~Deel 11~

40 1 3
                                    

Door mijn betraande ogen kan ik niet goed zien wie het is. Langzaam komt er een soort schim op me aflopen, als hij dichterbij gekomen is herken ik meneer Wiersema. Hij moet zeker ook met de trein die over een half uur komt. Ik kijk de andere kant op, ik wil niet dat hij ziet dat ik huil. Als ik toch naast me kijk zie ik dat hij ook is gaan zitten. 'Gaat het wel met je?' vraagt hij met een aardige stem. Nee denk ik, het gaat helemaal niet. Maar ik durf het niet te zeggen. 'Wil je me vertellen wat er aan de hand is?' Ik slik eens diep en kijk hem aan, mijn tranen veeg ik weg van mijn gezicht. Langzaam gaat de tijd voorbij, nog 25 minuten voordat de trein komt. Zolang kan ik hier nooit zitten zonder ook maar iets tegen meneer Wiersema te zeggen. 'Wat doe je eigenlijk op het station?' vraagt hij dan, alsof hij mijn gedachtes kan lezen. 'Ik wachtte op de trein' zeg ik zacht terwijl ik mijn schoenen bestudeer. Ik zie dat hij het niet snapt, ik heb immers ook geen tas of iets dergelijks bij me. Ik....ik wilde... Ik slik. Ik voel de tranen terugkomen. Ik ben nu op de helft van mijn zin en zie dat meneer Wiersema vol rust naar me kijkt. Snel maak ik mijn zin af: ..voor de trein springen. Ik duik in elkaar en sla mijn handen voor mijn gezicht. Niet eens omdat ik spijt heb, maar het gaat gewoon vanzelf. Na een tijdje droog ik mijn tranen en wacht ik op een reactie van hem.
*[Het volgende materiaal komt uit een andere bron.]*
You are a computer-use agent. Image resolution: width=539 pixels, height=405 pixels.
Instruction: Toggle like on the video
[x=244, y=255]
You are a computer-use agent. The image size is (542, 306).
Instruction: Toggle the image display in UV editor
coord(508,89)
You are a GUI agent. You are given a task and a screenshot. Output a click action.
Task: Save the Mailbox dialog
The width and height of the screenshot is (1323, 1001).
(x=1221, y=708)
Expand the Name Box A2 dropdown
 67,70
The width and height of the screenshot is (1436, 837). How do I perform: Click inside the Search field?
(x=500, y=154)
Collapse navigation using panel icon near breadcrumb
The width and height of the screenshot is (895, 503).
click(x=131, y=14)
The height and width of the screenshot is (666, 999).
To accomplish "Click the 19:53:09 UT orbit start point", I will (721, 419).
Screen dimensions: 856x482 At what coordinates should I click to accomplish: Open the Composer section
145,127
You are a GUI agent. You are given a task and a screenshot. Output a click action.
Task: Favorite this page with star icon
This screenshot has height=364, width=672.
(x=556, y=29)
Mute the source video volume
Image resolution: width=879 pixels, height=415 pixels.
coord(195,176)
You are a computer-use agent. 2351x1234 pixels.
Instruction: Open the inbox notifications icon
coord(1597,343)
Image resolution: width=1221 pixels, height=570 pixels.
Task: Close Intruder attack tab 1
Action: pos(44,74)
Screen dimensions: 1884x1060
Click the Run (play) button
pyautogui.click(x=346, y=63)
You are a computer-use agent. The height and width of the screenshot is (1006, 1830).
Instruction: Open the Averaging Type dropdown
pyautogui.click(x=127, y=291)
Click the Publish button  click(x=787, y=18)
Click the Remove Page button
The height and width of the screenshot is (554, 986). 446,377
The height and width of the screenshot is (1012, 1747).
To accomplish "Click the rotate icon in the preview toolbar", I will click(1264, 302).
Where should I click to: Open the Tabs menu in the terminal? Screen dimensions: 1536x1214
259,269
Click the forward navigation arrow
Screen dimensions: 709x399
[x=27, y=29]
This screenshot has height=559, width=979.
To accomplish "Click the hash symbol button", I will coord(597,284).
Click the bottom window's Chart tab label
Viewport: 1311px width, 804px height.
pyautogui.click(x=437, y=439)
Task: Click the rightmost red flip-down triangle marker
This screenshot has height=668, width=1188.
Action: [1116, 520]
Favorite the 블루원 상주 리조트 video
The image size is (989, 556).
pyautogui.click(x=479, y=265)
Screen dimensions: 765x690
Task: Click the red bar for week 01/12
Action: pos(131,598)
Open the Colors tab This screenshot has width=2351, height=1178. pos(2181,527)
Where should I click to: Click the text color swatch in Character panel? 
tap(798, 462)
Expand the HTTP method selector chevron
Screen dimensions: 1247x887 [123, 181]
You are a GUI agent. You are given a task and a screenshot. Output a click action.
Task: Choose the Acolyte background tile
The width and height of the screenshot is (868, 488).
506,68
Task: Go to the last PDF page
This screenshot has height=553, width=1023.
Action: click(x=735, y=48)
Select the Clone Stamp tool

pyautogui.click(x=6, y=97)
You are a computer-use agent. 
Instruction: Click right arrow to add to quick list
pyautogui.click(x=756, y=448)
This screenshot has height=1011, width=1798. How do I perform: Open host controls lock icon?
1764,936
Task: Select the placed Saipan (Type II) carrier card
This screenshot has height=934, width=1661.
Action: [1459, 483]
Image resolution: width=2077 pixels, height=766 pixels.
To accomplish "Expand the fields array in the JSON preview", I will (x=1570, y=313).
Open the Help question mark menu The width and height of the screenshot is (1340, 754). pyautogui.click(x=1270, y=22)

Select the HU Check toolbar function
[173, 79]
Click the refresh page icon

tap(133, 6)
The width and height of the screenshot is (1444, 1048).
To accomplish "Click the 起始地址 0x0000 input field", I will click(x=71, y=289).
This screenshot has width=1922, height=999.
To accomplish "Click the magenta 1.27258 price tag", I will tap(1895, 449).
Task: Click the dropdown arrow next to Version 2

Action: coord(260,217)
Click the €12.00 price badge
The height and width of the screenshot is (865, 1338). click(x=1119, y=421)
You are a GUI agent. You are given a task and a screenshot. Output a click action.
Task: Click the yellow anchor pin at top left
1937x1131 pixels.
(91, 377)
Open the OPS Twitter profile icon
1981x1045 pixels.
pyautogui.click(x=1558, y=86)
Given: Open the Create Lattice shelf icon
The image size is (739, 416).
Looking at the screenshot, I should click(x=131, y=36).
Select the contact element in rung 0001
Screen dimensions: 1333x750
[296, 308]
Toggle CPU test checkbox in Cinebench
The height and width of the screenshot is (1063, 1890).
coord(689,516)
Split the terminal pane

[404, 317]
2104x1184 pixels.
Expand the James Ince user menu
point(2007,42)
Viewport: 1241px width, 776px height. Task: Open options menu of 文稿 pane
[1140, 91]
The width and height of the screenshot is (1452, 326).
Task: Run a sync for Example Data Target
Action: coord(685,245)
Ik merk aan hem dat hij ook even niet weet wat hij moet zeggen. 'Meen je dit echt? Wat ben ik dan blij dat ik je tegengekomen ben'. Ik knik. 'Laten we een stukje lopen' stelt hij voor. Ik sta op en we lopen het station uit. 'Hoeft u niet met die trein mee?' vraag ik terwijl ik een blik op de stationsklok werp. 'Dit is belangrlijker' antwoord hij gelijk. Buiten het station gaan we op een bankje aan het water zitten. Meneer Wiersema vraagt me hem alles te vertellen. En dat doe ik, van dit schooljaar tot wat ik vandaag heb gedaan en wat ik van plan was. Ik vertrouwde hem, wat ik eerder nooit verwacht had. Als ik uitverteld ben blijven we nog een poosje zitten, daarna stelt hij voor om me thuis te brengen. Ook wil hij het verhaal aan mijn moeder vertellen, ik besef dat ik geen keuze heb. Maar ik ben blij dat hij me wil helpen. En over een tijdje zal alles beter zijn.